Once the incident had been tidied up, we were back under way, a slightly subdued Mark Walker in his Darraq being the first to tackle the hill, with a class win already in his pocket he had no need to do anything other than drive steady , which he did, even if it didn’t necessarily look like that to the untrained eye. The meeting finished with the very last car (although not vintage) taking Fastest Time of the Day.
Just to prove that the Club is one of equal opportunities, that FTD was by a female driver, Phoebe Rolt, as were a number of other awards, including Jo Blakeney-Edwards (probably more competitive than all the men put together) winning Class 3 and the ever popular Sue Derbyshire (still one of my most respected drivers) taken a 2nd in her class.
Fastest Time of the Day by a Pre-War car was a three way fight and an all-male affair.
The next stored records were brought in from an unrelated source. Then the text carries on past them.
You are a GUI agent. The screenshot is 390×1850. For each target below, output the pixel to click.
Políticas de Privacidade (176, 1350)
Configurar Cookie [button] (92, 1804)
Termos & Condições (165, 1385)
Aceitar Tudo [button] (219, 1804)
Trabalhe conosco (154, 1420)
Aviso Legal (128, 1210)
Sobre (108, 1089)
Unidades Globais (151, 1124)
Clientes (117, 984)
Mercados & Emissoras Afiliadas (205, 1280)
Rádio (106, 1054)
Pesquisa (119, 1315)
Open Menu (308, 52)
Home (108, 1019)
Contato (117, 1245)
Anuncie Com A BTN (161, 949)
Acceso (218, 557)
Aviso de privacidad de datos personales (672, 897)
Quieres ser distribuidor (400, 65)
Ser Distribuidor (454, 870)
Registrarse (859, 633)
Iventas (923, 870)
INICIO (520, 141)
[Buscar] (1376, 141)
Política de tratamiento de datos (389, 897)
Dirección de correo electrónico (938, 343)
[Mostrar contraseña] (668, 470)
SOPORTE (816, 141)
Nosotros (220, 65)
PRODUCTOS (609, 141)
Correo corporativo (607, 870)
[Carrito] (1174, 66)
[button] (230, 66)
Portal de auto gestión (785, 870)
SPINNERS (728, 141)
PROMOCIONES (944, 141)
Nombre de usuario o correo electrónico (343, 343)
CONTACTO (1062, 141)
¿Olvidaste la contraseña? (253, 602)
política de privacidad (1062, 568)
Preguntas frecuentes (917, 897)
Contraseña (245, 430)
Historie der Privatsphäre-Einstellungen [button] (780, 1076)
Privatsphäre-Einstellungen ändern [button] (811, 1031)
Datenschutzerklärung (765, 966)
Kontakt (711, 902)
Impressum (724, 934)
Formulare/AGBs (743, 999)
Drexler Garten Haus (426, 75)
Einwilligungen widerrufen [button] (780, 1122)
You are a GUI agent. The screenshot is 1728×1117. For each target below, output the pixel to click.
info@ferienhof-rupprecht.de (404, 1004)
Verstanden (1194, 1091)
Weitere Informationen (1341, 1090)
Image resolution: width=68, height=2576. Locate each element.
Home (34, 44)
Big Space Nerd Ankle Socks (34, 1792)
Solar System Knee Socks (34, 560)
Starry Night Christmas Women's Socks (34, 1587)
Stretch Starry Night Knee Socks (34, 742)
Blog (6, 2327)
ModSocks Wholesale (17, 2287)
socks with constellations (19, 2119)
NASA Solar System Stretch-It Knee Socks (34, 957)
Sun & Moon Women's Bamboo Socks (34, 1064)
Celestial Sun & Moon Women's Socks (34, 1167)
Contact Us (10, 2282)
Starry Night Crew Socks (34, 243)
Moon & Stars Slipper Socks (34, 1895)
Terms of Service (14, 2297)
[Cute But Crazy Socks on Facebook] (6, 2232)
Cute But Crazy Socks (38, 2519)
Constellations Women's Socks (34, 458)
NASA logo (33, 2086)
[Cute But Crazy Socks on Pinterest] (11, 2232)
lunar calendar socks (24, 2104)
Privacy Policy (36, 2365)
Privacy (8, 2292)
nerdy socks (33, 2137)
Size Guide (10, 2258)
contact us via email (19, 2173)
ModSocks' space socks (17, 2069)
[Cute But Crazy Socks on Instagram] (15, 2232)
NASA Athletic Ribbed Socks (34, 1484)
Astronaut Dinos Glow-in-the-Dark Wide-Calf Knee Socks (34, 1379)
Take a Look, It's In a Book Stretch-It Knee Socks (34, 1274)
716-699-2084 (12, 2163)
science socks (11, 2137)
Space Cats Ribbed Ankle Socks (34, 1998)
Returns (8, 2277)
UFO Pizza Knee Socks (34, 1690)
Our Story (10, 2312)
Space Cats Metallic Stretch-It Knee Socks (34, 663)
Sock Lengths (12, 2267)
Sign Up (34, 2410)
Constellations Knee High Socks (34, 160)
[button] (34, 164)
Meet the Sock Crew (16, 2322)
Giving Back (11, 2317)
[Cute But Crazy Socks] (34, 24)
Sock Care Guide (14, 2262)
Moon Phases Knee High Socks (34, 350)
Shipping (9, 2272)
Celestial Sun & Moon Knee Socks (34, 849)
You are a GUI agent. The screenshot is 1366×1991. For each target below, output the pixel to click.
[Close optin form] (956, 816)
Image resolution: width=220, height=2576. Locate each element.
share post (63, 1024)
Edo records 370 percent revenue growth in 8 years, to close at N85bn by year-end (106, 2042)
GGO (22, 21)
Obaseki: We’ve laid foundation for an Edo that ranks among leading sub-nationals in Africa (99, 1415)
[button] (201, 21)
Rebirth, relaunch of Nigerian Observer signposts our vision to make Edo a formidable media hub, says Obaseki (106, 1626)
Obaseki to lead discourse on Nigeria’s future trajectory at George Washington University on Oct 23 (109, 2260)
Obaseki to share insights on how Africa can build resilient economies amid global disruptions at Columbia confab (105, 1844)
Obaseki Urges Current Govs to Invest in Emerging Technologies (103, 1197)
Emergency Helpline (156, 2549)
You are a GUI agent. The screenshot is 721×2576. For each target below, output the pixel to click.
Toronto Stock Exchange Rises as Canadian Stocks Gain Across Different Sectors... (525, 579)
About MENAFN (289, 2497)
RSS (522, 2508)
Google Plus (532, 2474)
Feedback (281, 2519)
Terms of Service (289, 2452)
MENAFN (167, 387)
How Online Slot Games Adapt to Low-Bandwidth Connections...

Favourite before and during the meeting was Julian Grimwade (Frazer Nash Norris Special) who had set the fastest time of the three contenders in practise. Vying to deprive him of the top spot were Tony Lees in his Cognac and Tim Greenhill in his Wolsley. When it came to the final runs, Tony and Tim were in the class before and finished with just 0.2 second difference between them. However they didn’t do quite enough to beat Julian’s morning time of 65.14s, just 0.63s ahead of Phoebe’s morning time. Could he improve and beat the post-war car? He did his bit and improved to 64.85s. As you already know, Phoebe went just that little bit faster to take overall FTD.
Loton Park, as organised by Hagley and District Light Car Club organise a number of events throughout the year, including a round of the British HillClimb Championship. To read more about one of their more modern meetings you can read this piece
So will I be at Loton or Goodwood next year? One has excellent on track action, vintage machinery you can get up close to and is a great day out, the other is in West Sussex . I’ll stick to Loton Park.